A love of all learning

Canadian JTS grad combines Bible, biology.
KELLEY KORBIN

Isaac Elias is a 22-year-old man with some serious aspirations for his future. He has just returned to Vancouver for the summer after graduating from the Jewish Theological Seminary in New York (JTS) with dual degrees: a bachelor of arts in Semitic languages from JTS and a bachelor of science in biology from Columbia University.

JTS's List College is a Conservative Jewish education school offering undergraduate courses in Bible, Hebrew language, Jewish history, Jewish philosophy, Talmud and rabbinics. The school's website states that while many of its graduates go on to careers in Judaism, "most students pursue a wide variety of professions." This is facilitated by the college's joint program with Columbia, whereby all undergrads at JTS also complete degrees at the prestigious New York school.

For Elias, JTS offered a perfect opportunity to marry his long-term career aspiration of becoming a scientific researcher with his seemingly insatiable appetite to learn about the origins of the Bible.

In an interview with the Independent, he explained his decision to attend JTS like this: "I've always been kind of a science guy, but I found this program where I could also study Judaism formally and that combination was too much to resist."

Elias was involved in United Synagogue Youth through Beth Israel Synagogue during his high school days. He said that this exposure to Judaism, along with his elementary school experience at Vancouver Talmud Torah, whetted his appetite to learn more.

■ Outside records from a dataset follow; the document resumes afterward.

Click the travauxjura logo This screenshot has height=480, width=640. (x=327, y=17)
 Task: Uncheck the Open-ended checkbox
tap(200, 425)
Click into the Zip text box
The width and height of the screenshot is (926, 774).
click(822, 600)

JTS's 200 undergraduate students are guaranteed housing at the school and this was a real bonus for Elias, who treasured the communal Jewish experience of the dorms, where all the kitchens were at least ingredient-kosher and where "keeping Shabbat wasn't an issue." He added that his time at JTS was his first experience really keeping Shabbat and being with a group of like-minded people made it very meaningful. "There were always people hanging around playing board games and not doing things that involved money on Shabbat," said Elias.

Now that he's home, he said he's practising Shabbat on his own and missing his JTS community.

Elias does not see himself pursuing a professional Jewish career. Rather, his ultimate goal is to become a scientific researcher. To this end, he has worked for the past two summers doing cystic fibrosis research at the Child and Family Health Research Institute at B.C. Children's Hospital.

But before he moves permanently into the world of science, Elias plans to further the course of study he started at JTS. His JTS degree mainly focused on the culture and society of biblical times and how the Bible was compiled. He explained that, at JTS, "courses are not necessarily taught from the Orthodox traditional perspective. Rather, they acknowledge that parts of the Bible were written by different people of different times and then compiled hundreds of years later."

In September, Elias will begin a two-year master's degree in Assyriology, the study of the Assyrian empire, at Yale University. "This will give me [the] context out of which the Bible came. I hope to flesh out the society in which it was born and written from 3000 to 1500 BCE," he explained. It will also give him a chance to brush up on some of the Semitic languages he's been learning, like Akkadian and Ugaritic.

On his divergent interests of biology and the Bible, Elias said, "I don't necessarily see a link except that they're two things I love doing." He added, "My mother always jokes that I'll have to find a time machine to go back to the Babylonian empire and do disease research."

Kelley Korbin is a Vancouver freelance writer.